Donna sposata con figli si prostituisce per pagare Equitalia

Costretta a lavorare per strada, a vendere il suo corpo per saldare i debiti contratti con Equitalia, è questa la triste storia di un’imprenditrice marocchina, che da 19 anni gestisce una piccola azienda in Italia, sentita martedì in tribunale a Treviso nel processo che vede alla sbarra un 25enne e tre lucciole tra le quali due sorelle, tutti romeni.

Per pagare i debiti contratta con Equitalia, era costretta a lavorare per strada da prostituta. “Sono sposata e ho due figli – ha raccontato la donna – e per un lungo periodo ho avuto una mia attività. Davo lavoro anche a due persone. Facevo l’interprete e spesso lavoravo per la Procura, il Tribunale ma anche per finanza e polizia. Ho tradotto anche per alcuni avvocati e per alcune aziende. Poi le cose sono andate male e ho accumulato debiti per circa 60mila euro con Equitalia“. Un carriera come tante, fatta di lavoro e sacrificio che ora l’ha condotta solo in strada.

Ma i guai non finivano li,  per strada la vita non è stata facile: “Volevano quattromila euro al mese, dovevo pagare la piazzola dove mi prostituivo. Ma io mi vendevo per pagare una multa di Equitalia e salvare i miei dipendenti, quei soldi non potevo darglieli». A parlare la vittima, la donna era stata costretta a prostituirsi: «Avevo una multa da quasi 60 mila euro con Equitalia. Non sapevo come fare per salvare l’azienda e i dipendenti e ho deciso di vendermi» ha spiegato al collegio dei giudici. Per questo la notte del 14 maggio 2015 ha raggiunto una piazzola di sosta della zona industriale Marco Polo, lungo la Pontebbana.

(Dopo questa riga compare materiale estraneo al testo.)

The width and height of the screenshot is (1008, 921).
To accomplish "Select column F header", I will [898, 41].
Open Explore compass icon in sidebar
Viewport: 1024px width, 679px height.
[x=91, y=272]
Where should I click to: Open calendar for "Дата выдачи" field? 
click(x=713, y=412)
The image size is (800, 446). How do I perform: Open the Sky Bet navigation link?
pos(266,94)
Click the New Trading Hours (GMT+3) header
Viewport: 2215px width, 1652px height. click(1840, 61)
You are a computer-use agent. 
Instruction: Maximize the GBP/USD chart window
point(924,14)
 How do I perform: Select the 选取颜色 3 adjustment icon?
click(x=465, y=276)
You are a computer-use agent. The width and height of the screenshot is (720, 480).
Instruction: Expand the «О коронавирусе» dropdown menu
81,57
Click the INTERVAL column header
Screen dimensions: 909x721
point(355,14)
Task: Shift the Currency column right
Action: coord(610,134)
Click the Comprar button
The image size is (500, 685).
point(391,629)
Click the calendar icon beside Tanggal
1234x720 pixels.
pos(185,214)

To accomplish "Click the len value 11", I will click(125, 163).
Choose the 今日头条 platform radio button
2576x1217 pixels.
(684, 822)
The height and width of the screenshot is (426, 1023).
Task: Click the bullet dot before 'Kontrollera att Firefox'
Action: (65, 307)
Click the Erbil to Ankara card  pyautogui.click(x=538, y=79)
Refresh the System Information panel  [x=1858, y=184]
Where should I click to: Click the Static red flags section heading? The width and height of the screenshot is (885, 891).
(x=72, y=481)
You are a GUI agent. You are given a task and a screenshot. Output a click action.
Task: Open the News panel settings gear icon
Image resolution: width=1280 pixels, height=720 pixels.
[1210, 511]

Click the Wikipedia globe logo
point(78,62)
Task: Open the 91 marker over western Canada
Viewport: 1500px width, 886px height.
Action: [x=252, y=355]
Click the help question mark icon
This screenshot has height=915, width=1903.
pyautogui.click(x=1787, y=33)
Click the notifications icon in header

Ma quel posto, secondo i tre imputati, era di loro proprietà: «Le due sorelle mi hanno tirato fuori dall’auto prendendomi per i capelli e mi hanno picchiato». Dalla borsetta di una delle due era anche uscito un teser, usato per stordirla. Fino all’arrivo del protettore, il 30enne che le avrebbe intimato: “Devi darci 4 mila euro al mese per il posto e la protezione”. Richiesta reiterata una seconda sera quando la donna si era spostata di qualche metro ma a chiedere soldi era arrivato il 30enne: «Ho reagito e gli ho detto l’Italia non è tua, questa strada non è tua e non pago». Subito dopo li aveva denunciati.